What you have to do: Look through the listing below, find every line with the string "Blue", and copy it.

Records shown:

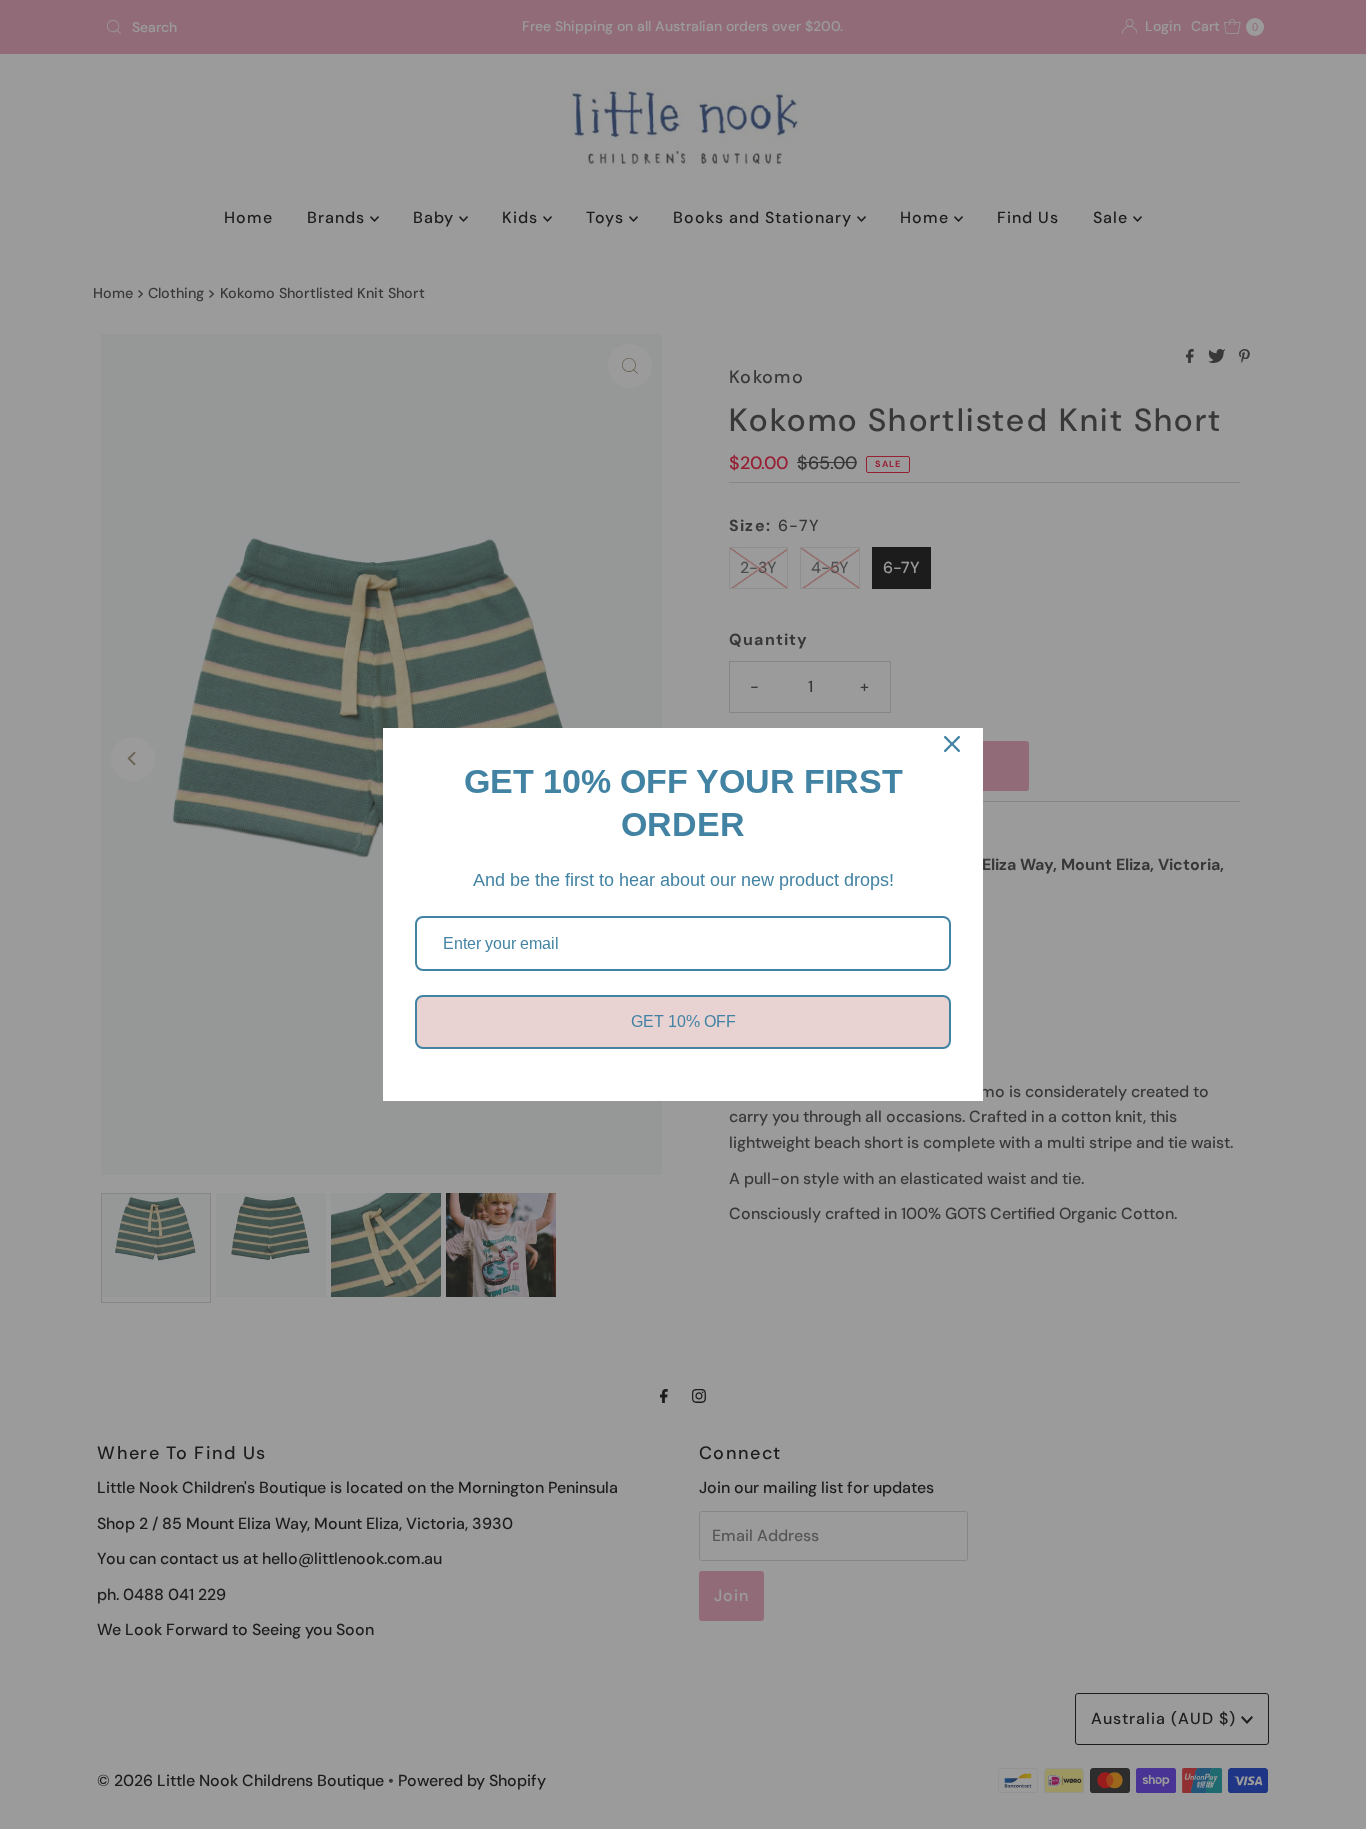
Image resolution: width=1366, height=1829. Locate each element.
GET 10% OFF (683, 1021)
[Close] (952, 744)
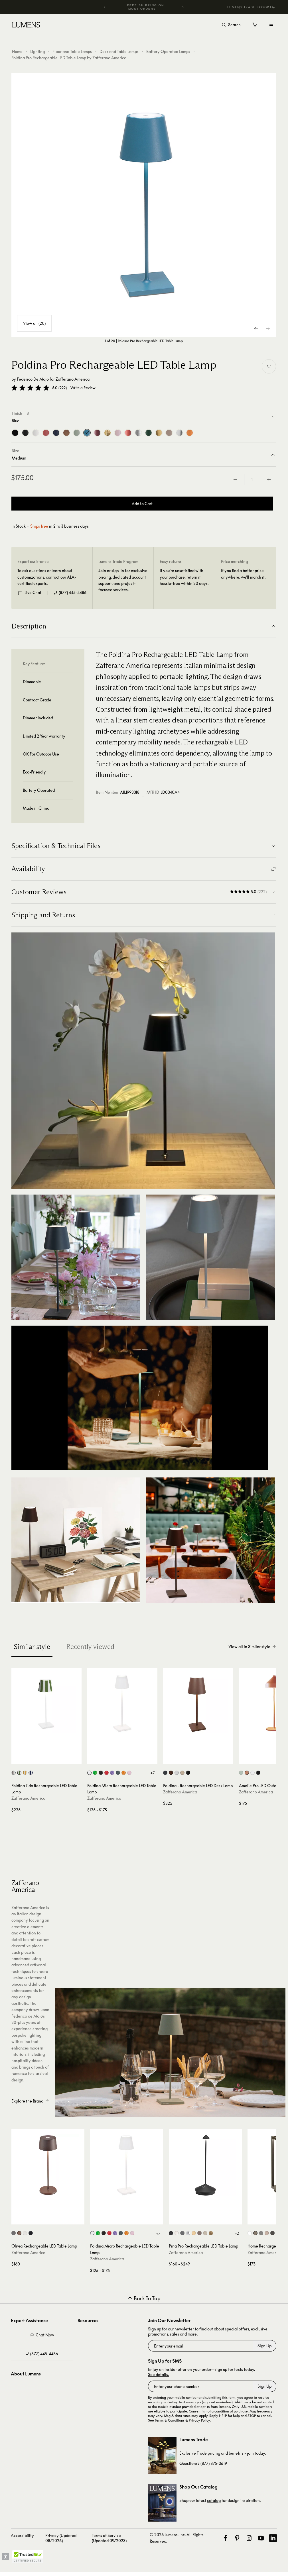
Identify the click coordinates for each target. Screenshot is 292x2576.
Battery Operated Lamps (168, 51)
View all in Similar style (249, 1646)
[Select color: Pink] (129, 1773)
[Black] (15, 432)
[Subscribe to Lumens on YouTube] (260, 2538)
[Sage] (76, 432)
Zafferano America (73, 379)
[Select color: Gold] (194, 2233)
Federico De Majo (33, 379)
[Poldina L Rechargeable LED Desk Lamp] (198, 1703)
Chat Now (45, 2334)
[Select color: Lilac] (112, 1773)
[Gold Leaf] (107, 432)
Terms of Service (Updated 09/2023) (109, 2538)
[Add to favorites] (268, 366)
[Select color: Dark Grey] (118, 1773)
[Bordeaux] (97, 432)
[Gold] (159, 432)
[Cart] (255, 26)
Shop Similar (49, 1758)
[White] (35, 432)
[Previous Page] (256, 329)
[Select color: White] (89, 1773)
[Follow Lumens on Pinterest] (237, 2538)
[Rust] (66, 432)
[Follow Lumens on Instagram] (249, 2538)
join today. (256, 2453)
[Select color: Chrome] (188, 2233)
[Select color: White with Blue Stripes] (31, 1773)
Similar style (32, 1646)
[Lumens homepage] (26, 25)
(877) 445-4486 (72, 592)
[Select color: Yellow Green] (95, 1773)
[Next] (182, 7)
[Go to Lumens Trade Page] (162, 2455)
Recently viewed (90, 1646)
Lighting (37, 51)
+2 (237, 2233)
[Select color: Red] (106, 1773)
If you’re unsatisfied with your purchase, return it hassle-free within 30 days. (184, 577)
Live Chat (33, 592)
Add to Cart (142, 503)
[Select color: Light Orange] (123, 1773)
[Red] (128, 432)
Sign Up (264, 2345)
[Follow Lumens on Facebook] (225, 2538)
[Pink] (117, 432)
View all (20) (34, 323)
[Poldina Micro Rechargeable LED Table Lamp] (122, 1703)
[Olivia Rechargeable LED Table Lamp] (47, 2165)
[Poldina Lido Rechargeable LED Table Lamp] (46, 1703)
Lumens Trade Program (251, 7)
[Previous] (105, 7)
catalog (214, 2500)
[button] (30, 388)
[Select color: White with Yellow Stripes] (25, 1773)
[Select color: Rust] (171, 1773)
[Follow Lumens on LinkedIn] (273, 2538)
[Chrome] (179, 432)
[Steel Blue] (56, 432)
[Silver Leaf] (138, 432)
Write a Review (83, 388)
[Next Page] (268, 329)
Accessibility (22, 2535)
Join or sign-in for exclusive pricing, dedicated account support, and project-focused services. (122, 580)
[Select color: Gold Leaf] (211, 2233)
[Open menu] (271, 24)
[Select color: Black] (101, 1773)
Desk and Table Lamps (119, 51)
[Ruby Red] (46, 432)
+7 (152, 1772)
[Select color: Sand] (182, 1773)
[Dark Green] (148, 432)
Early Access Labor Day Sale (145, 7)
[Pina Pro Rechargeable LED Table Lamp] (205, 2165)
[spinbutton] (252, 479)
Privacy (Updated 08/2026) (60, 2538)
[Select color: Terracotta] (247, 1773)
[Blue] (87, 432)
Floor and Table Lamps (72, 51)
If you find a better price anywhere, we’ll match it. (243, 573)
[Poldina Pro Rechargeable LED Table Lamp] (144, 205)
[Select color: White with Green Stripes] (19, 1773)
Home (17, 51)
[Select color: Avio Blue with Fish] (13, 1773)
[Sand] (169, 432)
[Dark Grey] (25, 432)
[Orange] (189, 432)
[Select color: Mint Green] (241, 1773)
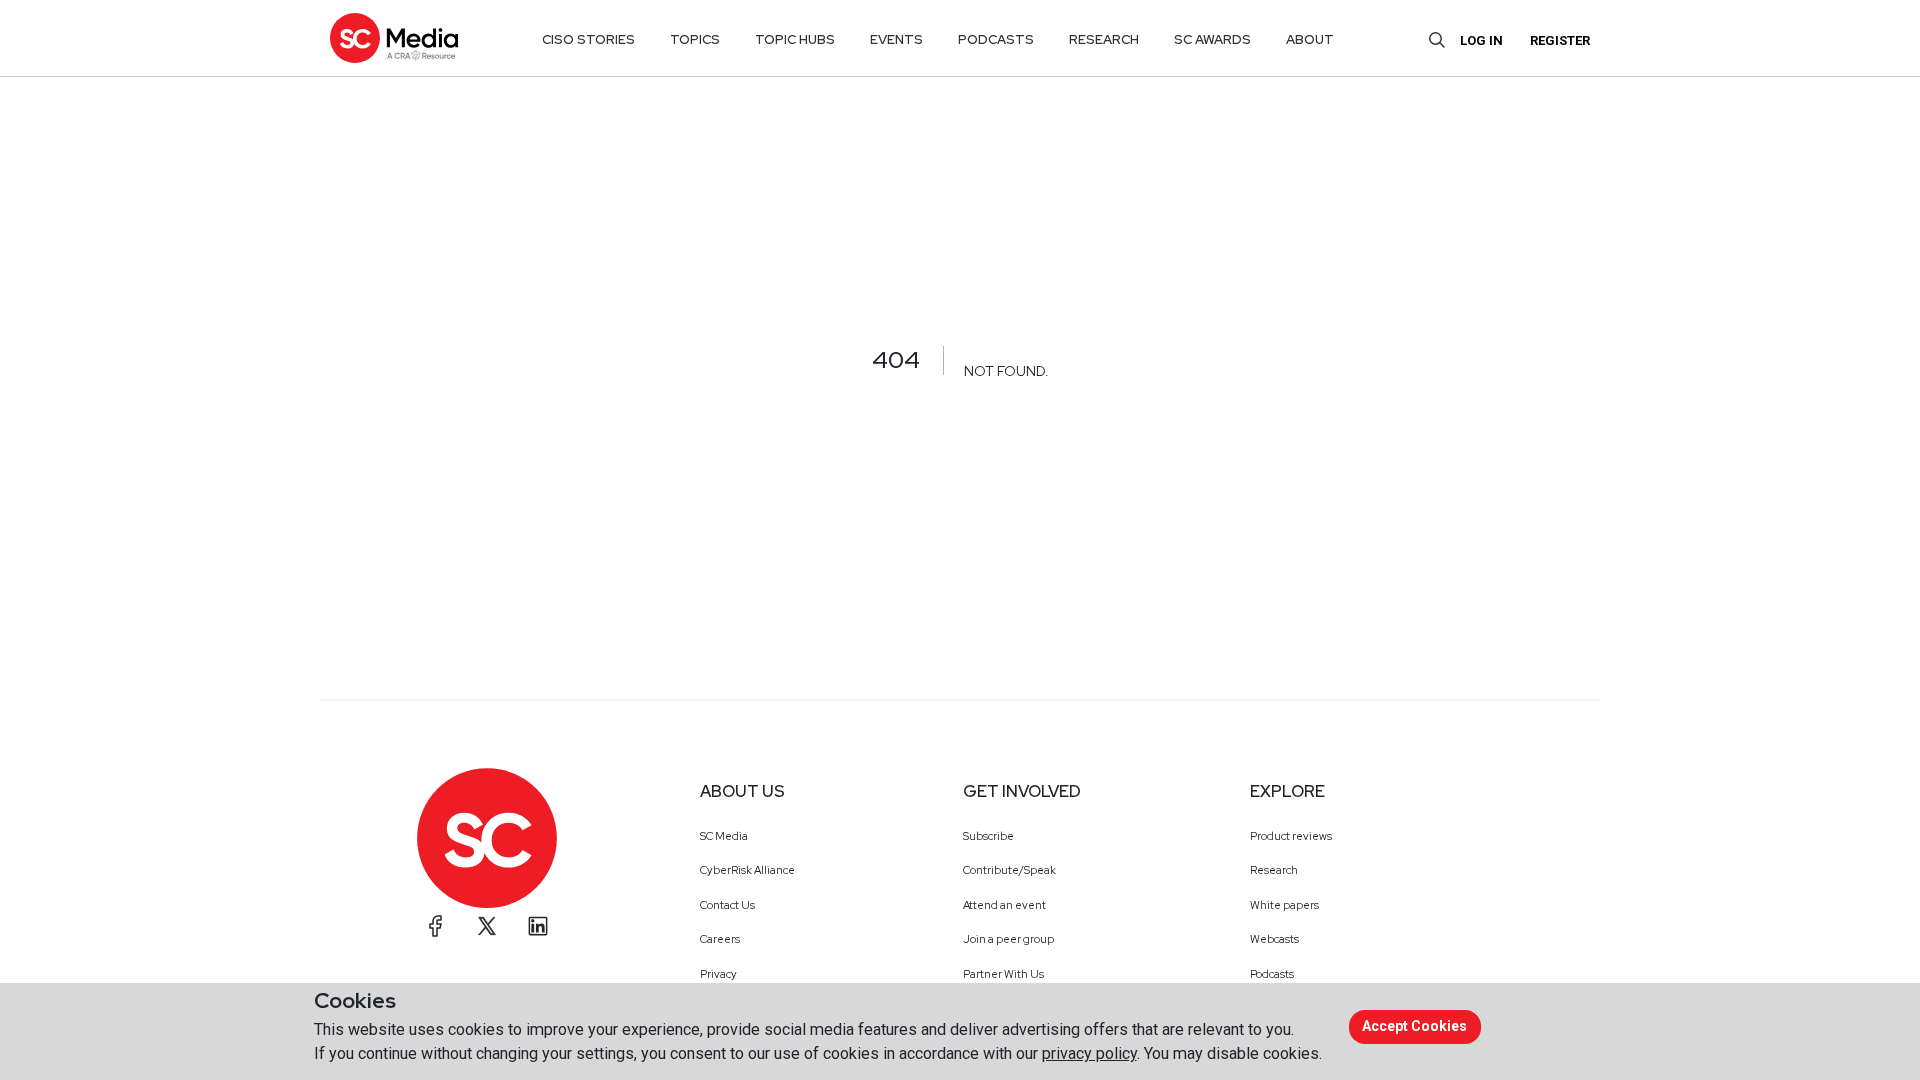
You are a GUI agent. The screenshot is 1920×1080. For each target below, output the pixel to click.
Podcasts (1272, 974)
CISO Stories (588, 39)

Answer for the task:
[Select color: White with Blue Stripes] (31, 1773)
[Steel Blue] (56, 432)
[Blue] (87, 432)
[Select color: Avio Blue with Fish] (13, 1773)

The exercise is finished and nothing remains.